Well, not nothing. I add their expiration dates to my calendar. Each year I think of them on the dates of their birth and departure, and read through the last dozen or so e-mail exchanges we had. Lots of them are computer-related questions I try to answer, even knowing there's less than a fifty percent chance they're going to listen to my advice.
In the past few years, more and more of the e-mails from friends and acquaintances detailed job losses, info on mutual friends who have developed chronic illnesses or who are hospitalized, and- worst of all- links to obituary notices.

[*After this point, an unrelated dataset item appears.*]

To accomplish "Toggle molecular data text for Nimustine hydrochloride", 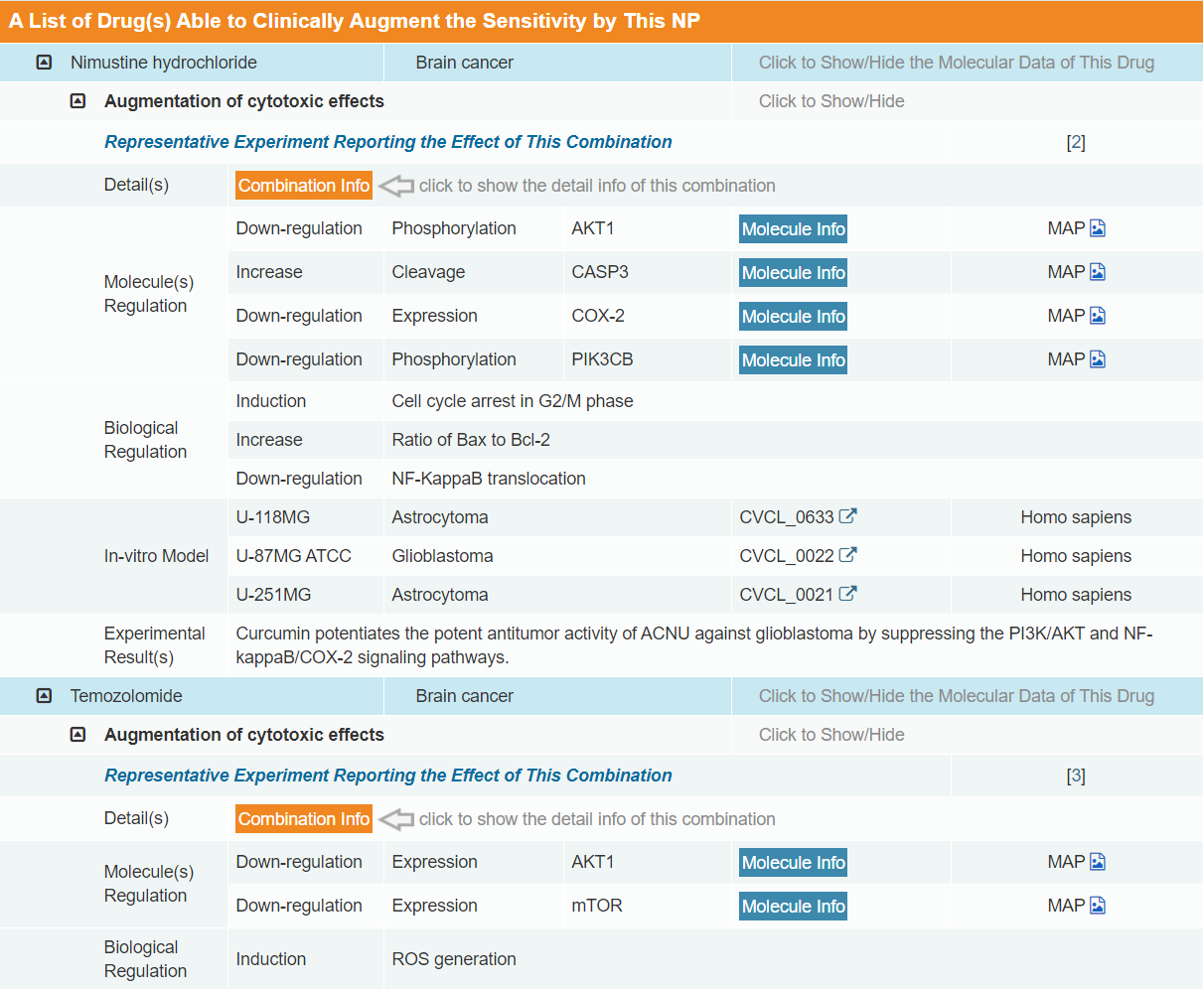I will click(x=956, y=63).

I usually don't dwell on my own mortality, but I turn 70 this year. Most of my relatives survive(d) into their 80s and even their 90s. The Social Security Administration's Life Expectancy Calculator estimates I'll hang on until July 5, 2039. That's four more presidential elections- not a pleasant thought.
My father died when he was 70. More accurately, he was 25,817 days old. As of today, I am 25,317 days old. When my father was the age I am right now, he had only 500 days remaining before joining the ol' choir invisible. If I have a lifespan identical to his, I'll be shuffling off this mortal coil on May 18, 2025. (It's a Sunday, so it shouldn't be too inconvenient.)
Dad did not take care of himself; far from it. He was a chain smoking, semi-annual binge drinker who suffered from chronic obstructive pulmonary disease and other morbidities in his final years. While I have some chronic conditions myself, they're all successfully managed by medication. Quarterly blood tests and physician visits insure nothing internal is redlining.
Of course, that is meaningless. I've lost several friends to motor vehicle accidents, falls, or other misadventures. Several who maintained rigorous medication, diet, and exercise routines either failed to awaken one morning or suffered some sort of abrupt, unanticipated, and massive vascular calamity.
The spiritual author Eckhart Tolle said, "Realize deeply that the present moment is all you ever have." And Billy Shakespeare in Richard II observed "I wasted time, and now doth time waste me."
When I hit my sixties, I realized that my continued existence wasn't going to change the course of western civilization. The lifting of that burden made sleeping in a pleasant, guilt-free experience. So, I'm going to continue to do what I've always done: engage in interesting stuff I enjoy doing.
And avoid attire and activities which might spook the paramedics.